Miguel León-Portilla recibe el Premio Crónica 2013 y destaca el valor de la educación
En una ceremonia significativa, el reconocido historiador Miguel León-Portilla fue galardonado con el Premio Crónica 2013 en la categoría de Academia y Cultura. Durante su discurso de aceptación, el académico emérito de la UNAM reflexionó sobre lo que considera una de las formas más bellas de existir: ser académico. Sin embargo, enfatizó que es aún más maravilloso apoyar a los jóvenes en su formación, pues la educación constituye la base para nuevos horizontes y el desarrollo nacional.

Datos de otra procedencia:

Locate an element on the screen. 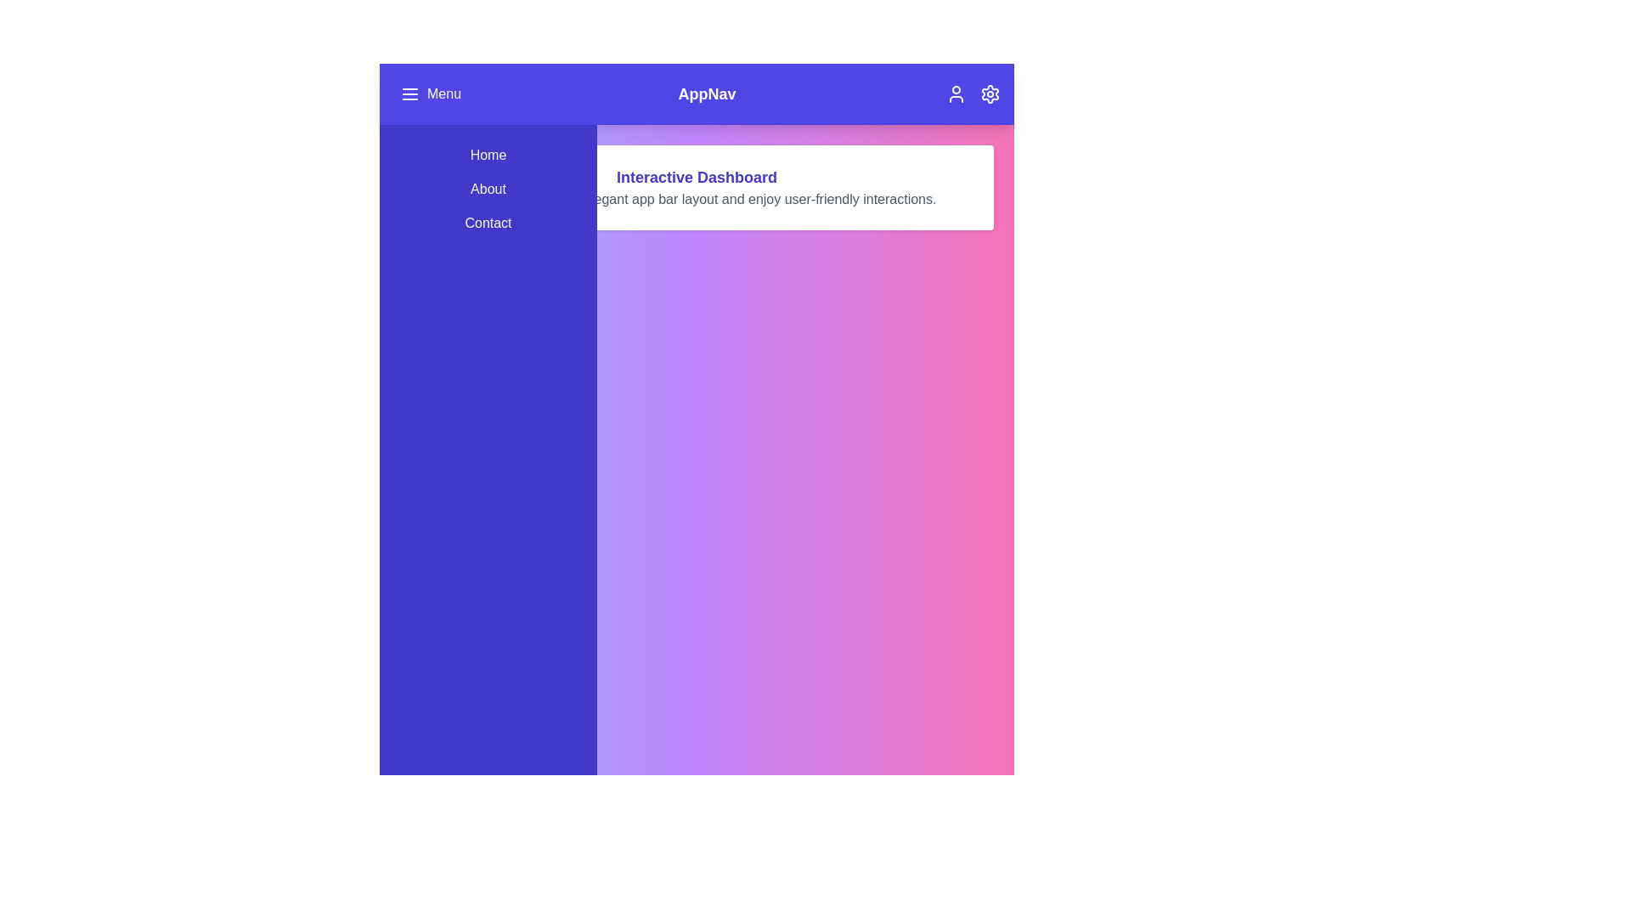 The width and height of the screenshot is (1631, 918). the menu item Home is located at coordinates (488, 155).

Seis décadas de pasión por la enseñanza
Con más de sesenta años de experiencia en las aulas universitarias, León-Portilla compartió su profunda satisfacción por contribuir al desarrollo de generaciones de estudiantes. "Es maravilloso tener muchos jóvenes alumnos que tienen el deseo de formarse y, yo, de poder contribuir con su desarrollo", afirmó el autor de "Visión de los vencidos". Su trayectoria incluye 57 años impartiendo clases en la Universidad Nacional Autónoma de México, además de otros años fuera de esta institución, sumando más de seis décadas dedicadas a la docencia que planea continuar con su seminario universitario.
Una lucha por los pueblos originarios
Antes de recibir el premio, el historiador declaró que su trabajo desde joven ha estado dedicado a los pueblos originarios de México. "Esta es mi lucha para que se preserven sus lenguas, sus poemas, su cosmovisión y filosofía", expresó. Recordó cómo su interés por las culturas prehispánicas nació durante visitas a zonas arqueológicas como Teotihuacan y Cuicuilco, guiadas por su tío, el doctor Manuel Gamio. "Ahí me enamoré de los indígenas", confesó con emoción.
León-Portilla también evocó las palabras de su maestro, Ángel María Garibay, quien le aconsejó: "Mira, no te intereses nada más por el indio muerto, piensa en los indios vivos que todavía en México sobreviven". Este consejo lo impulsó a buscar a las comunidades indígenas contemporáneas, sus lenguas, tradiciones y cultura. "Hoy tenemos entre doce y trece millones de habitantes de pueblos originarios, pero en realidad todos los mexicanos tenemos algo de indígenas", afirmó.
El legado cultural y la urgencia de preservación
En su discurso, el historiador citó a Alfonso Caso para resaltar el ingenio de los pueblos prehispánicos, quienes inventaron el concepto de cero y construyeron impresionantes pirámides. "Por ese legado es que lucho, y también por sus lenguas, cada una es un sistema de pensamiento, una manera diferente de encarar al mundo", declaró. Subrayó que cada lengua indígena es un tesoro cultural y pidió a las autoridades fomentar su preservación para evitar su desaparición.
Advirtió sobre el riesgo de extinción que enfrentan lenguas como el cucapá y el lacandón, entre otras, recordando que muchas ya han desaparecido. Explicó que los mexicanos somos herederos de dos focos de cultura civilizatoria universal: uno procedente de Egipto, Mesopotamia, la tradición judeo-cristiana, grecorromana y española; y otro mesoamericano, con legados de olmecas, teotihuacanos, mayas, zapotecas, toltecas y mexicas.
Para cerrar, evocó las palabras del etnólogo francés Jacques Pucheran, quien consideraba a las culturas prehispánicas como una de las pocas civilizaciones de las que puede estar orgullosa la humanidad. León-Portilla concluyó reafirmando su compromiso con la educación y la defensa del patrimonio indígena, pilares fundamentales para el desarrollo de México.